Ruta do SarelaEl río
Sar y el Sarela fueron desde siempre parte fundamental de la vida de los habitantes
de Compostela, una ciudad que creció entre dos ríos. A lo largo
de todo el recorrido de esta ruta, encontramos muestras de sus distintos usos
como fuente de recursos y espacios de trabajo u ocio: lavanderas y molineros -oficios
hoy desaparecidos- llevaban a cabo su trabajo en el río. Gracias al acondicionamiento
y limpieza de los márgenes del río, hoy podemos disfrutar de su
recorrido en un entorno rural que nos adentra en los oficios tradicionales en
Santiago, con multitud de molinos y lavaderos en el camino.

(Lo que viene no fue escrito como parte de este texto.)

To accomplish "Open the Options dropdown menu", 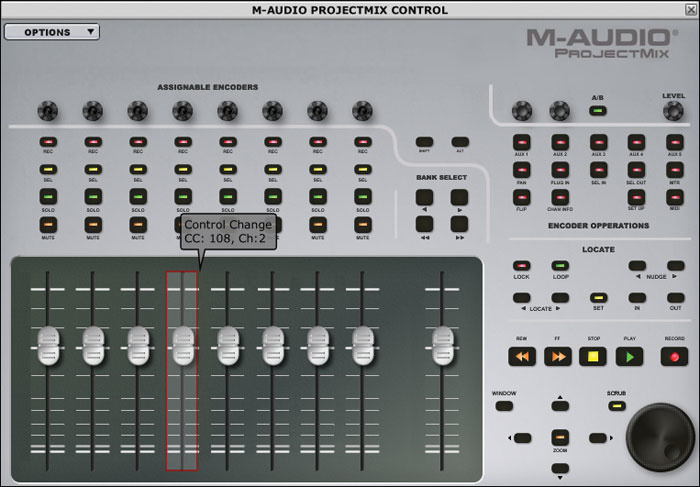I will point(52,32).
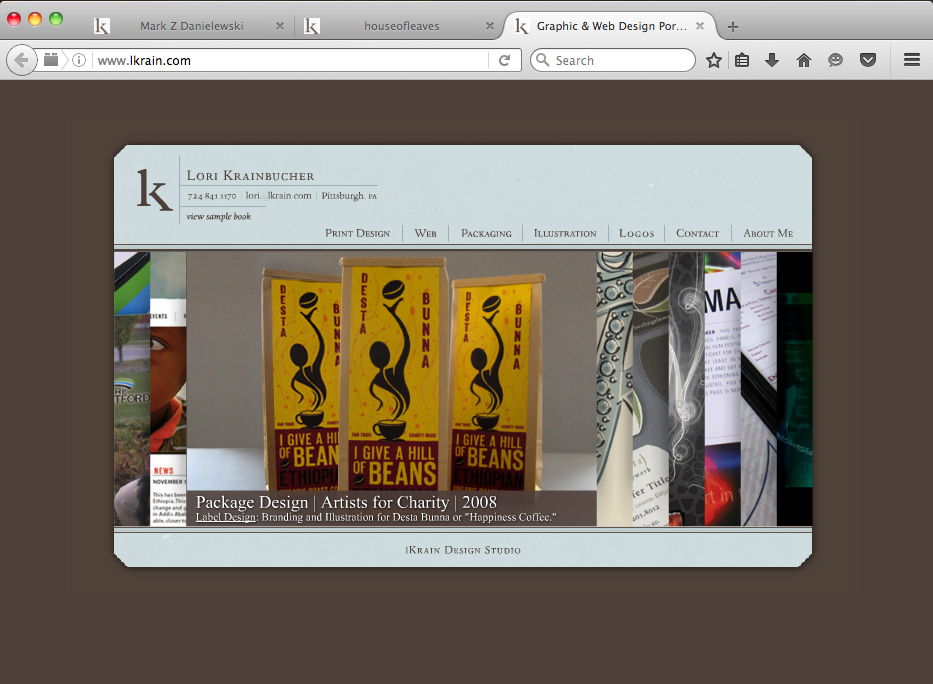Click the site info icon in address bar

(x=79, y=60)
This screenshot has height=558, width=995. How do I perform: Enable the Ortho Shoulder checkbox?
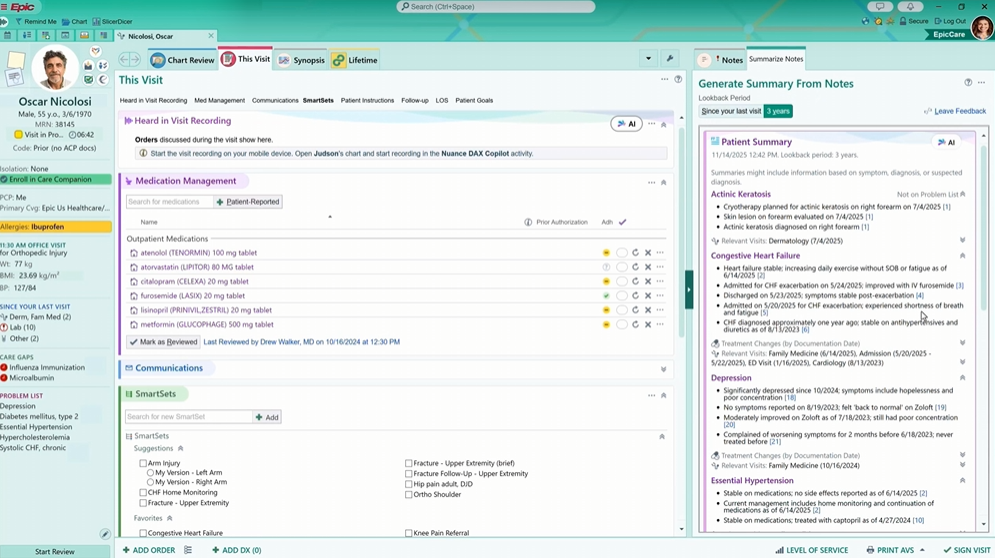coord(409,495)
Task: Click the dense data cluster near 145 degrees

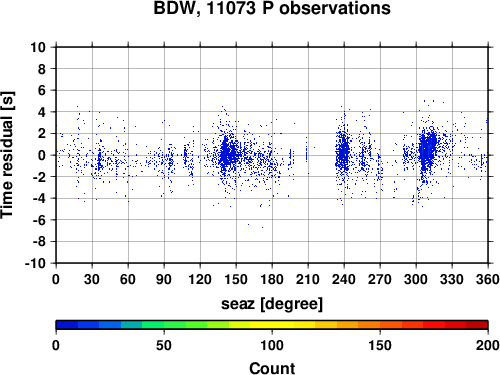Action: click(228, 153)
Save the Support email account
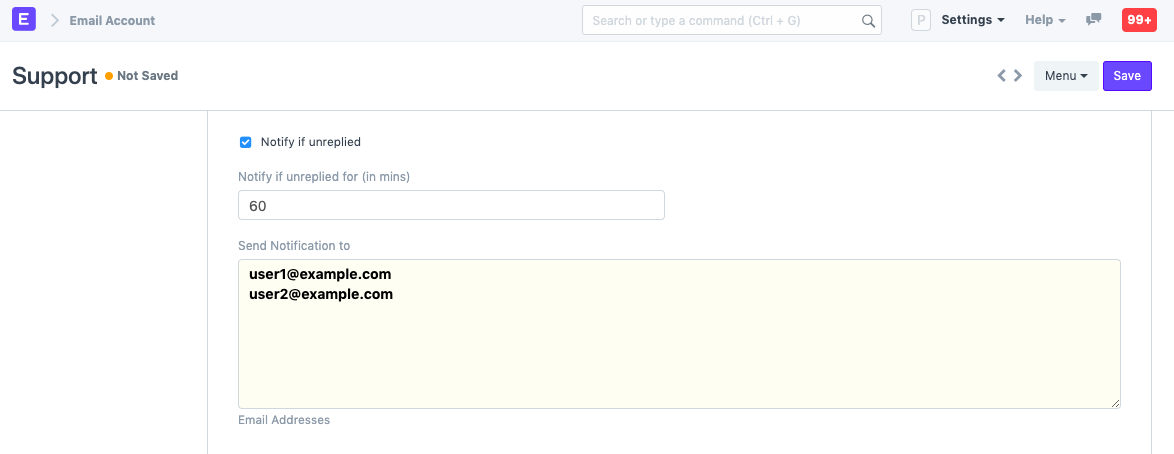 [1127, 76]
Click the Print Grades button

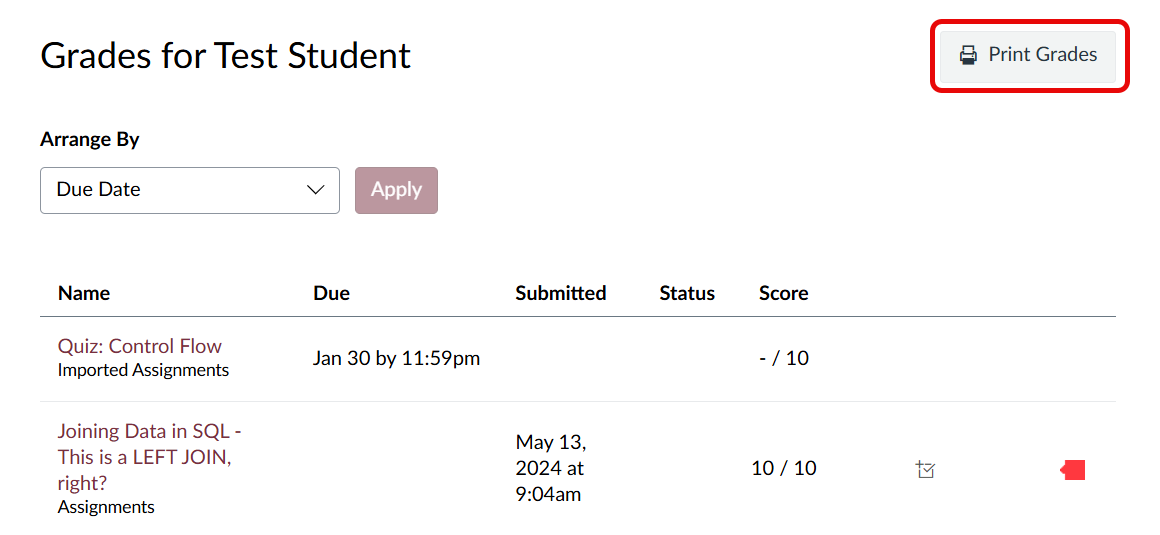point(1028,55)
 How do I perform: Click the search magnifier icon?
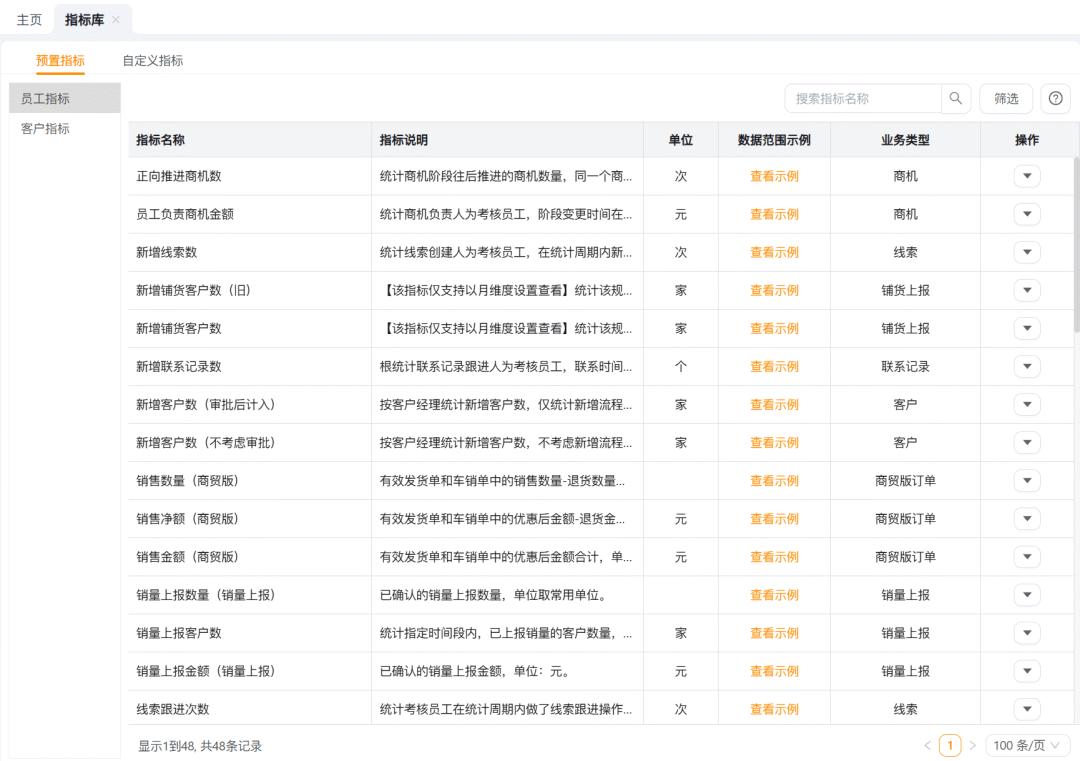(x=955, y=98)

Aunque hoy ha
desaparecido como actividad, los márgenes del río Sarela a su paso
por Santiago acogen abundantes muestras del antiguo esplendor de la industria
-si cabe- más importante de la ciudad durante el siglo XIX: la de las fábricas
de curtido de pieles. La necesidad de agua corriente así como una
red viaria próxima para facilitar el transporte de materias primas y la
distribución de los cueros manufacturados, convirtió las orillas
del Sarela en zonas idóneas para esta actividad. El mal olor que desprendían
los materiales y sustancias utilizadas también obligó a estas factorías
a situarse en los arrabales de la ciudad. Algunos de los vestigios de lo
que fue este oficio en esta ruta son los siguientes: Fábrica de
casas do Rego (1791-1959) El florecimiento de las tenerías en
Compostela viene dado de la mano de un grupo de maestros curtidores vascofranceses,
llegados desde finales del siglo XVIII. La curtidoría de Casas do Rego,
fundada por Juan Elizalde, es la primera estadía por la que pasan muchos
de ellos. El edificio, destinado a vivienda y oficinas, revela la importancia
que tuvo en la época. Fábrica da Ribeira de San Lourenzo Llegó
a emplear en 1841 a ocho personas, lo que la convirtió en una de las curtidorías
más importantes de la época. En 1886 pasa a manos de los Harguindey,
la familia que controlaba la mayor parte del negocio del curtido de la zona. Tras
un periodo de baja producción en los años veinte, resurge durante
la Guerra Civil como proveedora de materia prima para cintos, botas, etc. Fábrica
da Pontepedriña de Arriba (1789-1961) Construida por Ignacio
Calvo y Manuel Abendaño, fue una de las más destacadas por su dimensión
e importancia en el sector. En una primera ampliación de la actividad,
los propietarios pasaron a importar los cueros directamente del Río de
la Plata. Tras una etapa de inactividad desde finales de los años 60, pasa
a manos de la familia Vilas en 1885, que la regenta hasta su cierre definitivo.